How u can specify custom runtimes in GAE
When it first launched Google App Engine console supported a handful of languages. For those looking to migrate to App Engine, they had to rework their code from the language it was written in, to App engine supported languages. In the past if one was not keen on rewriting the code, one had to forgo the fully-managed PaaS. But compute engine VMs not only allow you to work in any language they also let you customize the runtime environment to suit your application.
Google however has always expressed the desire to make its services language agnostic. Google introduced custom runtimes under its flexible environment configuration to ease these constraints. In custom runtime, you specify the code, take care of dependencies like language translation and application servers, and provide a configuration file. The App engine uses these to deploy and run your app. Custom runtime is actually a docker container, for which you supply a Dockerfile with a base image of your choice, and add other docker commands as needed to build the desired runtime environment. This docker container runs on fully managed App Engine VMs. When you use a custom runtime, you must write the application code to handle certain flexible environment life-cycle and health checking requests.
So, the introduction of app engine means you can design a runtime customized to your app requirement. Once you deploy the App on the SDK, everything is taken care of by the App Engine. It builds the docker images, creates and manages the containers and virtual machines based on your specifications. Custom runtime apps are fully scalable just like apps run on standard or flexible environments.
Custom runtimes take the flexibility in flexible runtime environment a little further. Here are the differences between plain flexible runtimes and custom runtimes:
|Dockerfile||Default file supplied automatically by the SDK||Hand-written by the developer|
|Dockerfile modifications permitted||Yes||Yes|
|Languages||Python, Java, Node.js, and Go||Any software that can service HTTP requests|
|Start/Stop request||Requests are handled automatically by default. Optionally, you can write your own handlers.||Your app will receive these requests but does not need to respond to them. Optionally, you can write your own handlers.|
|Health checking||Requests are handled automatically by default. Optionally, you can write your own handlers.||You must write your own handlers or disable health checks.|
|App Engine standard environment APIs||Some API support is available by default. Read the Python, Java, or Gopage for each runtime.||You must use the publicly available REST APIs for cloud services or Google API Client Libraries.|
Custom runtimes bring the advantages of self-managed services to Fully-managed services.
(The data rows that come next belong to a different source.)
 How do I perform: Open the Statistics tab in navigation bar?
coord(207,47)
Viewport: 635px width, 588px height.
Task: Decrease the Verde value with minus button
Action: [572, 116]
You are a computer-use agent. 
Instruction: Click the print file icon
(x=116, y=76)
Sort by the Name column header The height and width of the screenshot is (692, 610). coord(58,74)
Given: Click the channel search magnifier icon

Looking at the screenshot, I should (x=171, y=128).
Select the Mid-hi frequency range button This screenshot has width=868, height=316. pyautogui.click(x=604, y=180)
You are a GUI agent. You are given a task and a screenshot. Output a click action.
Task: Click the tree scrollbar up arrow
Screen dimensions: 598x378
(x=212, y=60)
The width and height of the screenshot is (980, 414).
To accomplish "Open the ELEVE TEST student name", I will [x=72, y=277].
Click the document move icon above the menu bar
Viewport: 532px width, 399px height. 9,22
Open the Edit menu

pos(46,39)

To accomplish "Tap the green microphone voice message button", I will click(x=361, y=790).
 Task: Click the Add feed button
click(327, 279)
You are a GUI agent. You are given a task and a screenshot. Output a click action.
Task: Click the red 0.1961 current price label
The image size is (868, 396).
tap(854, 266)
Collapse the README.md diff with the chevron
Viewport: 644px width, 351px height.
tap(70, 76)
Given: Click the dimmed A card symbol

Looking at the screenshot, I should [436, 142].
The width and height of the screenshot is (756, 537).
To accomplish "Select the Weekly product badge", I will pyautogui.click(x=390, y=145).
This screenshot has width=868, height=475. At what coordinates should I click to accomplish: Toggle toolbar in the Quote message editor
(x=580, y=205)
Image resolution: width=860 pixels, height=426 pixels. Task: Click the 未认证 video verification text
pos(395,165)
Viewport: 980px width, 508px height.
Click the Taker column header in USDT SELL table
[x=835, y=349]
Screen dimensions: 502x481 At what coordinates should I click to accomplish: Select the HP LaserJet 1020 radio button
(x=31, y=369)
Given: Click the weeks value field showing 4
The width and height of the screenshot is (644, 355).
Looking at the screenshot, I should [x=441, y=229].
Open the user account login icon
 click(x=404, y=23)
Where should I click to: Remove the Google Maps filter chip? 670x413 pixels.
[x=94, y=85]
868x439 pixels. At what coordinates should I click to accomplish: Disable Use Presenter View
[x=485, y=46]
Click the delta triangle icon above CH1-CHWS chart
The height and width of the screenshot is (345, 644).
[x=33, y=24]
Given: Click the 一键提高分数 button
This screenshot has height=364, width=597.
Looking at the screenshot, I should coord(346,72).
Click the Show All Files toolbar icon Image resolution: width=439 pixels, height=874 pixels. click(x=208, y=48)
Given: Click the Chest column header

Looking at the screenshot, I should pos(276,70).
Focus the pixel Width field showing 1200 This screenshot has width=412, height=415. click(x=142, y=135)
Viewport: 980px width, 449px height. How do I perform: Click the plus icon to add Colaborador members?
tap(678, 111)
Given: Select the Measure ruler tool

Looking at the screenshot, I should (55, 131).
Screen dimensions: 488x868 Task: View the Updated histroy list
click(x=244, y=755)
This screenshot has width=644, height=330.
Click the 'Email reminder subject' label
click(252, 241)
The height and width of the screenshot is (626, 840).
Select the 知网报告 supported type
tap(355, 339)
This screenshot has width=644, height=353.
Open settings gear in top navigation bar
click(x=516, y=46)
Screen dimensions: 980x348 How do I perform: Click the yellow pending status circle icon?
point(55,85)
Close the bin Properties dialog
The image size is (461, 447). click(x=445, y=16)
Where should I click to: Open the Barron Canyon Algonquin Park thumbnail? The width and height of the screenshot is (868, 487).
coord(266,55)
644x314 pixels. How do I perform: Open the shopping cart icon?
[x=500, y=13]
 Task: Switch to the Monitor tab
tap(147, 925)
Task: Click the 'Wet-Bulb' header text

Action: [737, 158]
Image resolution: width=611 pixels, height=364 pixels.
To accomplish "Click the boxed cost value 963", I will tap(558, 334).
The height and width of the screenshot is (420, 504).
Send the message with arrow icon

A comparison of compute engine and App engine custom runtimes will show you how.
Flexible environment in App Engine versus Compute Engine
The basic difference is that custom runtimes are still a managed service. The maintenance of VMs is still being done by Google, co-location of VM instances also happens automatically. If you were using self-managed VMs of compute engine you would have to configure and maintain the runtime environment yourself.
Let’s consider the ways in which both services differ:
- When flexible environment instances restart Google applies the necessary OS and security updates.
- Root access to Compute Engine VMs is disabled in flexible environments but can be enabled by the developer if required.
- In flexible environment, VM instances for a project are co-located by Google’s management services for optimal performance.
Google has innovated custom runtimes to help strike a balance between flexibility and abstraction without compromising on benefits like auto-scaling. The feature brings greater ease and flexibility to developers looking to build their products on App Engine Platform.